— start of Data supplied —

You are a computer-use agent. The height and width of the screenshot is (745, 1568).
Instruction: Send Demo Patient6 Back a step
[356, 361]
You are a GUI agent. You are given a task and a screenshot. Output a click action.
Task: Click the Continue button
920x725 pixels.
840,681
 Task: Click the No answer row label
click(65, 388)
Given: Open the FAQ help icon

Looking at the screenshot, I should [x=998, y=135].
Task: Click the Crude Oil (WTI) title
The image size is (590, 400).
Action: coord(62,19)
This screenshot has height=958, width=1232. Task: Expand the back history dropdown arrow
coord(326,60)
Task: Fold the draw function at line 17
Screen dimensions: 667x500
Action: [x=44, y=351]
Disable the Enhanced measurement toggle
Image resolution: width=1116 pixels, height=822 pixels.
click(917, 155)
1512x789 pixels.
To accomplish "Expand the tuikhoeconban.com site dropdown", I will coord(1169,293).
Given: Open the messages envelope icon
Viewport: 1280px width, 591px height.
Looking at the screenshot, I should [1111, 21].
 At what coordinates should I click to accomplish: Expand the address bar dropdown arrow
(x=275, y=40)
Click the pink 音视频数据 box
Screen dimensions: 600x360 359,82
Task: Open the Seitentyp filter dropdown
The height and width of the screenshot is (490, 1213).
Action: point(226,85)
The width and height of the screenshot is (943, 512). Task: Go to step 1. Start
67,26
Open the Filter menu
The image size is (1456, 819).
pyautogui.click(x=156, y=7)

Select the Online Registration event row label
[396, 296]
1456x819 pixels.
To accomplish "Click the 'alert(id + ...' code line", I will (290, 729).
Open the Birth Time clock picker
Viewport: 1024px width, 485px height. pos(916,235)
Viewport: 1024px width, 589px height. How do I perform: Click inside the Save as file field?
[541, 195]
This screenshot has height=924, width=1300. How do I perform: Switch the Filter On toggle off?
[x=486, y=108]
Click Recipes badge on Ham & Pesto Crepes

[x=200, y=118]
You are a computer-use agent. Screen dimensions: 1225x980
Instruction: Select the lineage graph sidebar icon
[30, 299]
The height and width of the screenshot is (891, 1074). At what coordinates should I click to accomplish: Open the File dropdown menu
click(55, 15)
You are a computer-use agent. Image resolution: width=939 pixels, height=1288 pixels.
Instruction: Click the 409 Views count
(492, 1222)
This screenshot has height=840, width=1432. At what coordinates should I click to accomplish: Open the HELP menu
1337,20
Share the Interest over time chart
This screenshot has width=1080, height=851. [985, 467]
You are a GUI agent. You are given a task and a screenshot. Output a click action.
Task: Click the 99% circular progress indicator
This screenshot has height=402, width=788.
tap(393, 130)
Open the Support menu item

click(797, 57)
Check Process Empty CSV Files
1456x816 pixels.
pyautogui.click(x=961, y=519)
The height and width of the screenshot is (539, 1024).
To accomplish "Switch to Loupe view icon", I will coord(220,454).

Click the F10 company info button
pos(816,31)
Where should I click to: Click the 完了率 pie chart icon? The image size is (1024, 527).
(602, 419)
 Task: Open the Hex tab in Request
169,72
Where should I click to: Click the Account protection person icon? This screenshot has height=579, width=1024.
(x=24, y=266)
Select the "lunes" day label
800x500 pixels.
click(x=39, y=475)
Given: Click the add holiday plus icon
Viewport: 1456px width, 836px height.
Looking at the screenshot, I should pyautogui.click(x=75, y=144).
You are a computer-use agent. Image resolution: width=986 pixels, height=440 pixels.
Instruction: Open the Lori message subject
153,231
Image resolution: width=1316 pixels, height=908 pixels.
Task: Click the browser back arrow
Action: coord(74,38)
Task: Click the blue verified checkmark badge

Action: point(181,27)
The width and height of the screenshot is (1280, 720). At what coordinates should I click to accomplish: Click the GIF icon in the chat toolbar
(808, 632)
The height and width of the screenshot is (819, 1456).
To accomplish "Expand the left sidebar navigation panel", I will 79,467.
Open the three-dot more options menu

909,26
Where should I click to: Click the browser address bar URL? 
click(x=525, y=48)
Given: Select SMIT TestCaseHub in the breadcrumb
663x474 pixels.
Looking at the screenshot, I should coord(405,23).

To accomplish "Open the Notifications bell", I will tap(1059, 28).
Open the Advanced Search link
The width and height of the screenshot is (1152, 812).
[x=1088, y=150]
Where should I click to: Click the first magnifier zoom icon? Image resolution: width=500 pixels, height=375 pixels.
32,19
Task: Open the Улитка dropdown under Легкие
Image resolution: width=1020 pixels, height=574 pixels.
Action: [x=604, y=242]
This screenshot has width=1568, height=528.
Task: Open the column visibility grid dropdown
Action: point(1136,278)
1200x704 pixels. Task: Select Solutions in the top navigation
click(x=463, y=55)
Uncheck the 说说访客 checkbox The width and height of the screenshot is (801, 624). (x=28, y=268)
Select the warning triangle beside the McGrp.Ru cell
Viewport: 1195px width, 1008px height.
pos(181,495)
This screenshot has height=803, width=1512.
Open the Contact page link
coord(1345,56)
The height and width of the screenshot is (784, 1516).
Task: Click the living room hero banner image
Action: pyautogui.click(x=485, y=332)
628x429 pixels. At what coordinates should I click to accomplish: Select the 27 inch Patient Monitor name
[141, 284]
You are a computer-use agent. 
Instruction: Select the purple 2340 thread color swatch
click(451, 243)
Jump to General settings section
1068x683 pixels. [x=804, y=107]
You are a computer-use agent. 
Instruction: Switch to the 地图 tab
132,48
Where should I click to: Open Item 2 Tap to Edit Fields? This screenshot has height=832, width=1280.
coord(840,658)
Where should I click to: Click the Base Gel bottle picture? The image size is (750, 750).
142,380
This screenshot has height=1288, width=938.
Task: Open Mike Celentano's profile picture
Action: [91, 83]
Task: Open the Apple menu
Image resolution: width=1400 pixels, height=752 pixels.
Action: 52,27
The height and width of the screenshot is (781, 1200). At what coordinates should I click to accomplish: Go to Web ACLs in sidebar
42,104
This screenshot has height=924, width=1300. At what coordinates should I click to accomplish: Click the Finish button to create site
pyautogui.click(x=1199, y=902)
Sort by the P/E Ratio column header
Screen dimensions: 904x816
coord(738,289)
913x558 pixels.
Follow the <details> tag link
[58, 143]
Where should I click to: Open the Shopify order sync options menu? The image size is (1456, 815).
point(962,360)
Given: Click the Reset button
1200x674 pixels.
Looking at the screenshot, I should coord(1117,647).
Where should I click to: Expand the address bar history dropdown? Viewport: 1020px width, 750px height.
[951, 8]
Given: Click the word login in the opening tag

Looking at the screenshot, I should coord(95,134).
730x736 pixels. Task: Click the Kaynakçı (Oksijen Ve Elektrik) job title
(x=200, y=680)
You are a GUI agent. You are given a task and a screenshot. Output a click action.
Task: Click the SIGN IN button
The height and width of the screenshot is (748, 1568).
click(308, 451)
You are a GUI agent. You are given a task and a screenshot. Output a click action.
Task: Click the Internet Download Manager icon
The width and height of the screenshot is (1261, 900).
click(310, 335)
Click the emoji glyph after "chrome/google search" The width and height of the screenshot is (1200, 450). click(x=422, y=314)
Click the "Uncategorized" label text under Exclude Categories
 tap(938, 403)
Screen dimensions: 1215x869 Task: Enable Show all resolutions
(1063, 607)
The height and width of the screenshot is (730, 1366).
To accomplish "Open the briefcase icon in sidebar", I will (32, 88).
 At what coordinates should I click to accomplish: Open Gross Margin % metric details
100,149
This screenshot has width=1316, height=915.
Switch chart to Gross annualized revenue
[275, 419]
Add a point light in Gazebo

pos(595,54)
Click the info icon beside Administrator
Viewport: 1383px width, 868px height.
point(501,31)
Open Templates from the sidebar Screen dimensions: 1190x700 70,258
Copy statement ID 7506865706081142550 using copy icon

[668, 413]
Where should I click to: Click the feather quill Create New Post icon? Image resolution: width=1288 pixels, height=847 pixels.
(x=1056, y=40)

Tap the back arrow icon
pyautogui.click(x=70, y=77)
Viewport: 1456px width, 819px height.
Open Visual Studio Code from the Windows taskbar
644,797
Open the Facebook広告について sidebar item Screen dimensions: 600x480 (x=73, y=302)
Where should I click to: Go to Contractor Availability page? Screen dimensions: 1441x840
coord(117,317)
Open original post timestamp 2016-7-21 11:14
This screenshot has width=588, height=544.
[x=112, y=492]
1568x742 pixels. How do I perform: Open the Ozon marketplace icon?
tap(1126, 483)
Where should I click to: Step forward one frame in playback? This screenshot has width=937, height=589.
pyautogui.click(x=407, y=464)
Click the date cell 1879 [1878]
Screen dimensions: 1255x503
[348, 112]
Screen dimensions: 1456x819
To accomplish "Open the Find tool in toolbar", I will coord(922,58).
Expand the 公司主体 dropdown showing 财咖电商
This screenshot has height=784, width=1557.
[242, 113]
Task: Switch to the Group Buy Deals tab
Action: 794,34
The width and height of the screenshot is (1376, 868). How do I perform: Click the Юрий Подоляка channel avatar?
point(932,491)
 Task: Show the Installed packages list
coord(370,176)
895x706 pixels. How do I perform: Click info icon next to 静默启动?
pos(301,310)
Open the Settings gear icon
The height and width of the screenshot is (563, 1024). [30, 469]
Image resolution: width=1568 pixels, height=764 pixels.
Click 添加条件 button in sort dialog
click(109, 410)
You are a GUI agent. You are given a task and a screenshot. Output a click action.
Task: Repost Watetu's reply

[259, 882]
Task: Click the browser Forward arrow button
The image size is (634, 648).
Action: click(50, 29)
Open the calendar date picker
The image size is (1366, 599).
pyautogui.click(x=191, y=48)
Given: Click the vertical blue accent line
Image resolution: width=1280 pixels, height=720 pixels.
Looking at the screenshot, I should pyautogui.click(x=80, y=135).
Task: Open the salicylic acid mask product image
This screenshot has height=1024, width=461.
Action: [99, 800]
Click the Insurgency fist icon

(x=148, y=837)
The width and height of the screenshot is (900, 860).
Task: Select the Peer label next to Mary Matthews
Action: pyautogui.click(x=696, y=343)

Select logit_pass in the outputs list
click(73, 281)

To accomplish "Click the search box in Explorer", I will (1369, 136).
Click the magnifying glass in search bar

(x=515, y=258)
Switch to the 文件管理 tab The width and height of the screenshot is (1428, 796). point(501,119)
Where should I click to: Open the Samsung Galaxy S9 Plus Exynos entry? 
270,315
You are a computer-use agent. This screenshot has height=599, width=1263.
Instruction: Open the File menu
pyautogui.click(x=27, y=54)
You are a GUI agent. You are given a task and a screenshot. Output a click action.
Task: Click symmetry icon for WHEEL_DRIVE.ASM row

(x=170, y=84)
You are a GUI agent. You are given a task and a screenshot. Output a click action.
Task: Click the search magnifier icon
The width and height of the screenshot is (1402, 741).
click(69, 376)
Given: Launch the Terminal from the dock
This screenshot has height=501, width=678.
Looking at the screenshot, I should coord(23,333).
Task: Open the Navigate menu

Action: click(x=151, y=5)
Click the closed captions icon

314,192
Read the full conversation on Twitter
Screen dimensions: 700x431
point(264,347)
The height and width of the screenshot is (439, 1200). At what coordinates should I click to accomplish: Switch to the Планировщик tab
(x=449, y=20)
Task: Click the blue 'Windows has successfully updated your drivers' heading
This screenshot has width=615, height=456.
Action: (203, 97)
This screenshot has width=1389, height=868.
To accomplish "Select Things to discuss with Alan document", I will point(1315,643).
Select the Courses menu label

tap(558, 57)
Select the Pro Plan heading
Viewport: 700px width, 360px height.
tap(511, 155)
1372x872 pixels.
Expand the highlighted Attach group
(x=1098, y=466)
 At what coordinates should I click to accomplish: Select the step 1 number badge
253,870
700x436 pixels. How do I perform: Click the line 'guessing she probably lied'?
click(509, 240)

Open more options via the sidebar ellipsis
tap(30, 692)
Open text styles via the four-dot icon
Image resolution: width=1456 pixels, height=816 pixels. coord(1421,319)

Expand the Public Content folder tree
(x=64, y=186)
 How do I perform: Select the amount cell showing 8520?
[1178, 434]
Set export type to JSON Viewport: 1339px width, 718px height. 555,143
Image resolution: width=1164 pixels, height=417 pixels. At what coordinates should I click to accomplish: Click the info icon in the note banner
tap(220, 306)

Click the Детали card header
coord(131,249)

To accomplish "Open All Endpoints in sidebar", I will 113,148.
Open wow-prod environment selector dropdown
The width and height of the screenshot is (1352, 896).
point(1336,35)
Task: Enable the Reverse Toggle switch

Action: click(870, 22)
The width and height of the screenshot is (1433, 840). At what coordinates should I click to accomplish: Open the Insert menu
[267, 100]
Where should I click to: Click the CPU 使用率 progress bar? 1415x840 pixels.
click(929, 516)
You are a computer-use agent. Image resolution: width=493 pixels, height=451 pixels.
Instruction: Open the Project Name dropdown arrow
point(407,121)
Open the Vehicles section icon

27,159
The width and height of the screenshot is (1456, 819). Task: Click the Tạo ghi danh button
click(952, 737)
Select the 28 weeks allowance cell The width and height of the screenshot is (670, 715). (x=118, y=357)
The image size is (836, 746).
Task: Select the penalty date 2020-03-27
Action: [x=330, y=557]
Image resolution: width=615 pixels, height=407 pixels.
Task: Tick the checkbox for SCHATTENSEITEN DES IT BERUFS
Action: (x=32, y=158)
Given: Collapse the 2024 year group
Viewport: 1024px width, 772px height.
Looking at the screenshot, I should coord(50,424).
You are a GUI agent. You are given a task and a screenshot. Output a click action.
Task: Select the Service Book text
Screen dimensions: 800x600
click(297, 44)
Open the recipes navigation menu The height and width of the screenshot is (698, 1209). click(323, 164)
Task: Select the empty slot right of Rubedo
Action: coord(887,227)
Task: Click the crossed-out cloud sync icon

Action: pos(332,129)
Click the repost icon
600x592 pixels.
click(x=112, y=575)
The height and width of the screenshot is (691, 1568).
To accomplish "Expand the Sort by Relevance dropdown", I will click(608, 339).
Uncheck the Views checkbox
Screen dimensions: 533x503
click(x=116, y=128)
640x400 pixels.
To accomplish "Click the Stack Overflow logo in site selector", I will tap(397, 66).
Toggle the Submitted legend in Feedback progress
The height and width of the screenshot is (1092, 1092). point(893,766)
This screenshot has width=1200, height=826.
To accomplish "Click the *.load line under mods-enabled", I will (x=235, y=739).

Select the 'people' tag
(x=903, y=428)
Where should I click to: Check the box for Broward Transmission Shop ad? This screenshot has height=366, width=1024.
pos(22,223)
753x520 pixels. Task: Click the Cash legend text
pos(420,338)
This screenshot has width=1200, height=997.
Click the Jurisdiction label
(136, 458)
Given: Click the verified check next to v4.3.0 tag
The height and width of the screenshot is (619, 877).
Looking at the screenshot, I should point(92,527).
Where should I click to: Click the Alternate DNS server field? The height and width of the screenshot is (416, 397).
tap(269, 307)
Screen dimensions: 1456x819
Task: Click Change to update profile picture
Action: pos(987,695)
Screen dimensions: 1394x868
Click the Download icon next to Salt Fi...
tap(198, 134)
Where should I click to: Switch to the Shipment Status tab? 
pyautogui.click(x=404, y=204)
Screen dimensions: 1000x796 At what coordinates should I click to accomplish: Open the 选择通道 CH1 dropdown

— end of Data supplied —

Pull out every line in the entries above that contains the word "sync". Case counts, so match only that exact capitalization.

Final result ->
Where should I click to: Open the Shopify order sync options menu? The image size is (1456, 815).
Task: Click the crossed-out cloud sync icon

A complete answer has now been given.